We can write asynchronous code which looks almost like synchronous code: Accept a new connection, and if it is ready, read data from the connection, and if the data is ready, do something with the data (print to standard output). The only downside is that the code still does not look super nice, due to all the callbacks we get lots of nesting which can be hard to follow. Let's see how we can fix that!

`Future` - An abstraction for an asynchronous computation

Let's look at this line of code right here: server.accept_async(|connection| { ... }). It's not unreasonable to say that accept_async is a computation that completes at some point in the future. Because we wanted to write asynchronous code, we couldn't write accept_async as a regular function returning a value - we don't want to block to wait for the value after all! But maybe we could return some sort of proxy object that encapsulates a value that becomes available at some point in the future.

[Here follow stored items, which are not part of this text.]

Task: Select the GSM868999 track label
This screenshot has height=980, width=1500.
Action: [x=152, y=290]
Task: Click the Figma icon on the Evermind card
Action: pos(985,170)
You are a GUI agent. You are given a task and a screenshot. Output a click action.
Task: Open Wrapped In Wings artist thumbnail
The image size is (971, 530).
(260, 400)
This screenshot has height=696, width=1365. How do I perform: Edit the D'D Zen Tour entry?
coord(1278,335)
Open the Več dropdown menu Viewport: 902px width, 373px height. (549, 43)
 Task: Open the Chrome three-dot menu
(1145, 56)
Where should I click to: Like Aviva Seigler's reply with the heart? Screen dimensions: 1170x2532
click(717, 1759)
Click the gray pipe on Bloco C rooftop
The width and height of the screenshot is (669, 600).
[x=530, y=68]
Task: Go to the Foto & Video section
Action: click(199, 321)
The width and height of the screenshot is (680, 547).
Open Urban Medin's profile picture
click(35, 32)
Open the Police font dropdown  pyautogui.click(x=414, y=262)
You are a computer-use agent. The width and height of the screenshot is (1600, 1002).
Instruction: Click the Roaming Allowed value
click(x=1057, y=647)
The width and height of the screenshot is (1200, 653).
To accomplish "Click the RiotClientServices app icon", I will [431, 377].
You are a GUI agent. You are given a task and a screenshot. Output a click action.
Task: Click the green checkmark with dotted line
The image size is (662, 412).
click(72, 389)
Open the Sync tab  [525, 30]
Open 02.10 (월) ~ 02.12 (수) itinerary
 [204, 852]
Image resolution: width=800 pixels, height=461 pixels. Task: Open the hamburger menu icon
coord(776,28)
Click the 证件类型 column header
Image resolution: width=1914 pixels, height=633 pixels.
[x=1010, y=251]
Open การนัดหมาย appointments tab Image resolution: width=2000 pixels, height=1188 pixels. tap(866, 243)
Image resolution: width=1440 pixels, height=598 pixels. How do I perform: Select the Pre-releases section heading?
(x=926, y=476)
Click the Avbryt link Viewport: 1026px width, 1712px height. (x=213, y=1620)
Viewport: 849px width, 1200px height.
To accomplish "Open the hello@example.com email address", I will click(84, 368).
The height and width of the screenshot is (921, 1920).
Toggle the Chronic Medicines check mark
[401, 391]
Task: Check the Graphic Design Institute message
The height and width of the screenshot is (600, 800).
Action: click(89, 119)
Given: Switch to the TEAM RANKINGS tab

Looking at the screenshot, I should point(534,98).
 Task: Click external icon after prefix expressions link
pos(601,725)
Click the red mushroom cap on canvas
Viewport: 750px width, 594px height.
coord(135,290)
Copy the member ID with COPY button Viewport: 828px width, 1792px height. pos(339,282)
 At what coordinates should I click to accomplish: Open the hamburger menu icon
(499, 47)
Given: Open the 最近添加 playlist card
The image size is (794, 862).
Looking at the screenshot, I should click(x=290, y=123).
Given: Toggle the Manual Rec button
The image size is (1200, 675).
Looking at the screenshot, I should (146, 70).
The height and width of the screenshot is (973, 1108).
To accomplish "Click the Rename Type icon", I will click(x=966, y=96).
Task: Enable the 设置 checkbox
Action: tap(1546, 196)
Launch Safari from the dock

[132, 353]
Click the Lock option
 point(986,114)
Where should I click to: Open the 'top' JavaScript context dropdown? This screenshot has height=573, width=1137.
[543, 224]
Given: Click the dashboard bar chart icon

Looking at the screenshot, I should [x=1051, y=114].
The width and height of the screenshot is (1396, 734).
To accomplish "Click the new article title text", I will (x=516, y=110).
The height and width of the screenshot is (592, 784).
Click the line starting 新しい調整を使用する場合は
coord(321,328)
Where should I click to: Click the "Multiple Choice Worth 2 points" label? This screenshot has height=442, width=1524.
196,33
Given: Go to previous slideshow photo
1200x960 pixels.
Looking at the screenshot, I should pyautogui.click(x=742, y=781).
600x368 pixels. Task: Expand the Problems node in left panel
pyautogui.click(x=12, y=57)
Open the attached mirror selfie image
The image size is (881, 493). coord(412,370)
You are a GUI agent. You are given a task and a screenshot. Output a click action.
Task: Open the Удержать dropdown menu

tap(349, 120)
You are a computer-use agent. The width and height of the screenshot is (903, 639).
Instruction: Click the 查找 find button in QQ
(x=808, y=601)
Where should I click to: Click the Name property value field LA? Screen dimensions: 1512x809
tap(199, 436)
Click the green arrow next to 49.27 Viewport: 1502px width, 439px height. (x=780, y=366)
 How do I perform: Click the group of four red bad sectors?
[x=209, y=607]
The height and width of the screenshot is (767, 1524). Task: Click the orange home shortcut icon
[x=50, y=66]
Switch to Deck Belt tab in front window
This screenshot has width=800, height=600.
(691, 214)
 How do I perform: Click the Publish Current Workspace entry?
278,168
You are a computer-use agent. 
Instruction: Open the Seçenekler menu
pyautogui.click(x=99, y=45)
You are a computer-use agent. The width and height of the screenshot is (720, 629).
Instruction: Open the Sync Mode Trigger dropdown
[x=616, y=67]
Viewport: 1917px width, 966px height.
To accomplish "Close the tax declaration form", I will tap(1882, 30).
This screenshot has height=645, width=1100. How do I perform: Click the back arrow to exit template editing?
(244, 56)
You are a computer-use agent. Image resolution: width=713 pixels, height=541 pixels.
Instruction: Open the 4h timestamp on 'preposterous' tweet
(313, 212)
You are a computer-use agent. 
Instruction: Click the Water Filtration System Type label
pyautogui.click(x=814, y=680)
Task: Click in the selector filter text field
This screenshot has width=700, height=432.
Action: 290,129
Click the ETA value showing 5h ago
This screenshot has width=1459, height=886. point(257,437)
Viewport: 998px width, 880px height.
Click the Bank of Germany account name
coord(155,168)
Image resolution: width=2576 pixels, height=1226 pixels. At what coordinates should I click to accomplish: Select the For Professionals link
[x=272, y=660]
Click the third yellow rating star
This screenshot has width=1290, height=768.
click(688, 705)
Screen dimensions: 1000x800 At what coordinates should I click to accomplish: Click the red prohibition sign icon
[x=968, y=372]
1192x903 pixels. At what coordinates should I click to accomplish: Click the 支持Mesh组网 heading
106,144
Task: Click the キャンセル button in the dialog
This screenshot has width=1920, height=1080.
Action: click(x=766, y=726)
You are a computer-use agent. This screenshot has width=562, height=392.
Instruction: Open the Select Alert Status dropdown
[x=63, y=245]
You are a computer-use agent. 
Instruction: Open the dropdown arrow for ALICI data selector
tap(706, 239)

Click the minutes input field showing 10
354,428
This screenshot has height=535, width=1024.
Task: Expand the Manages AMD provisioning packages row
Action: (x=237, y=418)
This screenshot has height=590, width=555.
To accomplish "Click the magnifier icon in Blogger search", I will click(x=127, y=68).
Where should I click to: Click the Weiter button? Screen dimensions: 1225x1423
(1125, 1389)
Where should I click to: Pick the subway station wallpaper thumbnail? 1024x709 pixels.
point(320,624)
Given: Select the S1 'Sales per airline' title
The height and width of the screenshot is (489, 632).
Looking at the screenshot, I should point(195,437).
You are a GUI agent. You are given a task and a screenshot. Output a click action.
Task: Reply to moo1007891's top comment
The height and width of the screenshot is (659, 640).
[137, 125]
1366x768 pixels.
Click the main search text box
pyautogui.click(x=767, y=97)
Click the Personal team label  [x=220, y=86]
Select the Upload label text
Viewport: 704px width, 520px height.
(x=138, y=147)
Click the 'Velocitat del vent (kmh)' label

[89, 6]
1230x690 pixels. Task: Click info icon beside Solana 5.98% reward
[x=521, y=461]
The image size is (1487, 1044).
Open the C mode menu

Enter Future, a trait that represents an asynchronous computation which yields some value T at some point in the future. The idea of a Future type exists in many languages: C++ has std::future, JavaScript has a Promise type, C# has Task<T>, to name just a few. Some languages explicitly tie futures to threads (C++ does this), while other languages use a poll-based model (both Rust and JavaScript do this). Here is what the Future trait looks line in Rust:

#![allow(unused)]
fn main() {
pub trait Future {
    type Output;
    fn poll(self: Pin<&mut Self>, cx: &mut Context<'_>) -> Poll<Self::Output>;
}
}

It is a bit complicated because it uses a bunch of new types, namely Pin<&mut Self> and the Context<'_> type, but for now we don't have to worry about those to understand what futures do in Rust. A Rust Future<T> provides just one method named poll. We can poll a future to ask if it is already finished, in which case it will return Poll::Ready(T). If it is not finished, Poll::Pending will be returned instead. This is similar to the TcpListener (and TcpStream) type of mio: We called listener.accept() until it returned an error that signalled that the listener is not ready to accept another connection. Instead of calling listener.accept() in a loop until it does not return an error anymore, we used the mio::Poll type to get notified when our listener is ready. Rust futures work in the same way, which is what the Context<'_> type is for. If the future is polled but is not ready, a callback is registered with the Context<'_> type which gets invoked once the future is ready to make progress! This is exactly like what we did in the previous example of our server using mio and callbacks!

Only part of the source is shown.